Description of the task
Rewrite everything from "This PR updates" down to "but that's required." in the patch below, replacing "AST" with "abstract syntax tree".

Passage provided: Begin

From 99c400000acc2aaa2a83e61cfb10f6f39398e4bf Mon Sep 17 00:00:00 2001
From: Dhruv Manilawala <dhruvmanila@gmail.com>
Date: Mon, 27 May 2024 05:50:20 +0530
Subject: [PATCH] Avoid owned token data in sequence sorting (#11533)

## Summary

This PR updates the sequence sorting (`RUF022` and `RUF023`) to avoid
using the owned data from the string token. Instead, we will directly
use the reference to the data on the AST. This does introduce a lot of
lifetimes but that's required.

The main motivation for this is to allow removing the `lex_starts_at`
usage easily.

### Alternatives

1. Extract the raw string content (stripping the prefix and quotes)
using the `Locator` and use that for comparison
2. Build up an
[`IndexVec`](https://github.com/astral-sh/ruff/blob/3e30962077a39ee3bf6a9ee93fb3c6aa5b1f7e4b/crates/ruff_index/src/vec.rs)
and use the newtype index in place of the string value itself. This also
does require lifetimes so we might as well just use the method in this
PR.

## Test Plan

`cargo insta test` and no ecosystem changes
---
 .../src/rules/ruff/rules/sequence_sorting.rs  | 71 ++++++++++---------
 .../src/rules/ruff/rules/sort_dunder_all.rs   |  7 +-
 .../src/rules/ruff/rules/sort_dunder_slots.rs |  1 +
 3 files changed, 46 insertions(+), 33 deletions(-)

diff --git a/crates/ruff_linter/src/rules/ruff/rules/sequence_sorting.rs b/crates/ruff_linter/src/rules/ruff/rules/sequence_sorting.rs
index 120862d9a5..5953ab55a1 100644
--- a/crates/ruff_linter/src/rules/ruff/rules/sequence_sorting.rs
+++ b/crates/ruff_linter/src/rules/ruff/rules/sequence_sorting.rs
@@ -318,13 +318,13 @@ impl<'a> SortClassification<'a> {
 // An instance of this struct encapsulates an analysis
 /// of a multiline Python tuple/list that represents an
 /// `__all__`/`__slots__`/etc. definition or augmentation.
-pub(super) struct MultilineStringSequenceValue {
-    items: Vec<StringSequenceItem>,
+pub(super) struct MultilineStringSequenceValue<'a> {
+    items: Vec<StringSequenceItem<'a>>,
     range: TextRange,
     ends_with_trailing_comma: bool,
 }
 
-impl MultilineStringSequenceValue {
+impl<'a> MultilineStringSequenceValue<'a> {
     pub(super) fn len(&self) -> usize {
         self.items.len()

Passage provided: End
Data records: Begin

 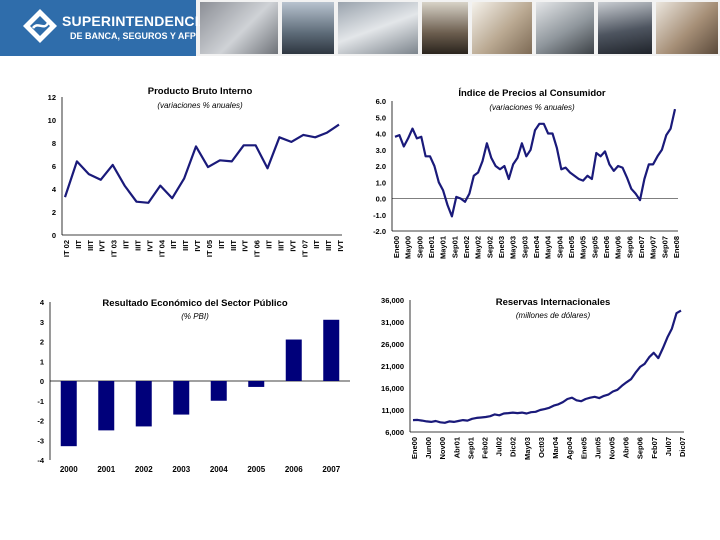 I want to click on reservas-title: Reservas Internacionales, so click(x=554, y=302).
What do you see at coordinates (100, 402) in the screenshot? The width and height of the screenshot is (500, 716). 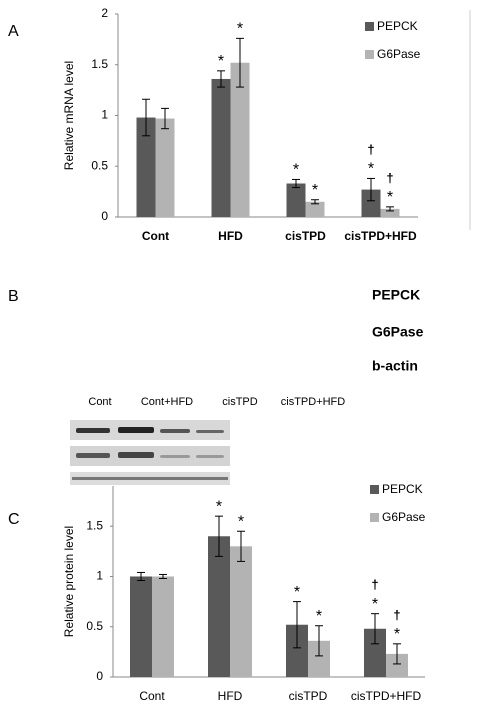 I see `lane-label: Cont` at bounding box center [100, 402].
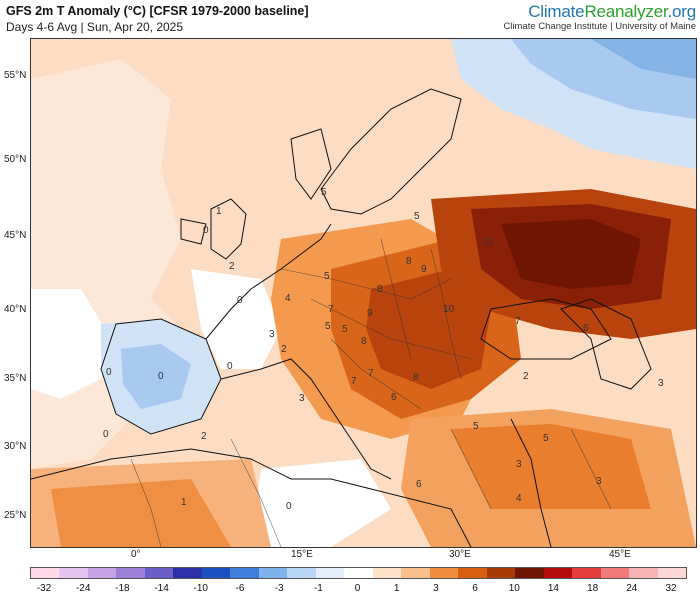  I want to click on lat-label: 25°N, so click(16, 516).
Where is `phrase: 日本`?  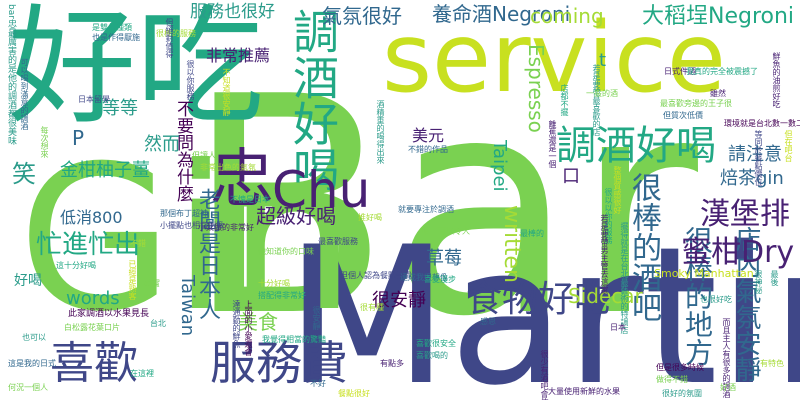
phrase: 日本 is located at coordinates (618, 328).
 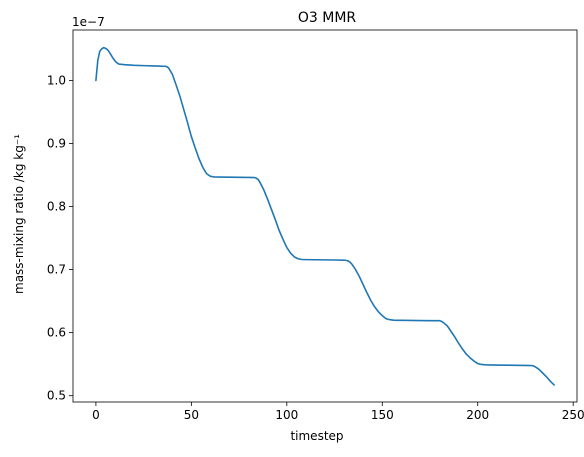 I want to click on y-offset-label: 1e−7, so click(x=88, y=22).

Data records: End

Task answer
This PR updates the sequence sorting (`RUF022` and `RUF023`) to avoid
using the owned data from the string token. Instead, we will directly
use the reference to the data on the abstract syntax tree. This does introduce a lot of
lifetimes but that's required.